From what I understand, an integral is the area under a curve that is bounded on either side by random points and below by the x-axis. Is this right? If so, how is it geometricallyrelated to the derivative, which is the slope of the tangent at a particular point along a curve?

I had this problem a while back with limits. Although I knew how to compute limits, I didn't know until much later on exactly what a limit was. Same with integrals. I feel like if I can't paint a picture of what I'm doing I don't really understand it.

2. Apr 3, 2013

### Vorde

Well, you're learn all this in your next course. But the key here (to be brief) is the difference between definite integrals and indefinite integrals.

Indefinite integrals are obviously related to derivatives because its just the opposite of differentiation (no magic involved here, that's just how they're defined).

The magic part is the fact that the definite integral, which is defined as the area under a curve (or something equivalent to that), is related to the indefinite integral in an astonishingly simple and remarkable way. The way I like to look at it is the following:

Let's say I have a function which gives the position of an object. You know that if I take the derivative of this position function I get a function which gives me the velocity of this object.

Well if you know any physics you know that Velocity = Distance Elapsed/Time Elapsed, and the x-axis represents time. Imagine the velocity function is a constant so that the space under the curve is a rectangle (see note at bottom), multiplying the height (value) of the curve by the length of time beneath it gives you the area under the curve, but it also gives you the distance traveled because V=D/T so V*T=D.

So we know that the area under this velocity curve, whatever it is, equals the distance traveled. But there is another way of finding out that distance; the obvious way! You take the distance (value) on the right side of the position function and subtract it from the value on the left side, giving you the distance elapsed. Remember that the velocity function is the derivative of the position function, which I'm going to instead phrase as the position function is the antiderivative (indefinite integral) of the velocity function.

So what does this tell us? It tells us that the area under a curve is equal to the value of its anti-derivative at the right side of an interval minus the value on this left side! This is one part (and the more important part) of the fundamental theorem of calculus, and is the idea behind pretty much everything you'll do in that course.

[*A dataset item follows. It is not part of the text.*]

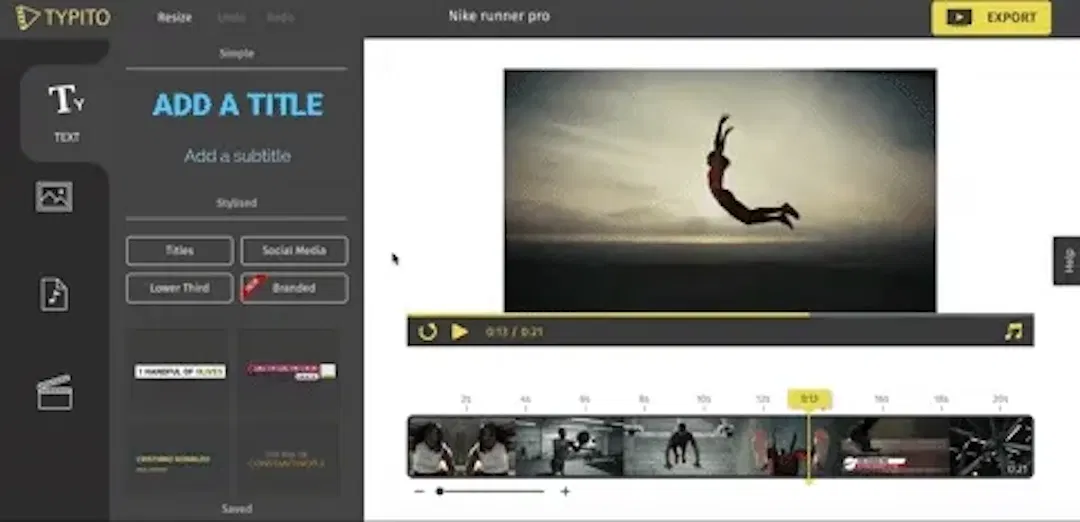Click the replay loop icon
1080x522 pixels.
(x=427, y=331)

NOTE: The function doesn't have to be constant for this to work, because you can approximate any function by a series of rectangles with height equal to the function at given points. As the number of rectangles increases (and the width of each rectangle decreases) the approximation approaches the actual function and so you can do this with any function.

Last edited: Apr 3, 2013
3. Apr 4, 2013

### BraneChild

Thanks a lot!
It actually seems like a simple idea, I guess it just took me to see it from a different perspective before it clicked.
Integral Calculus here I come!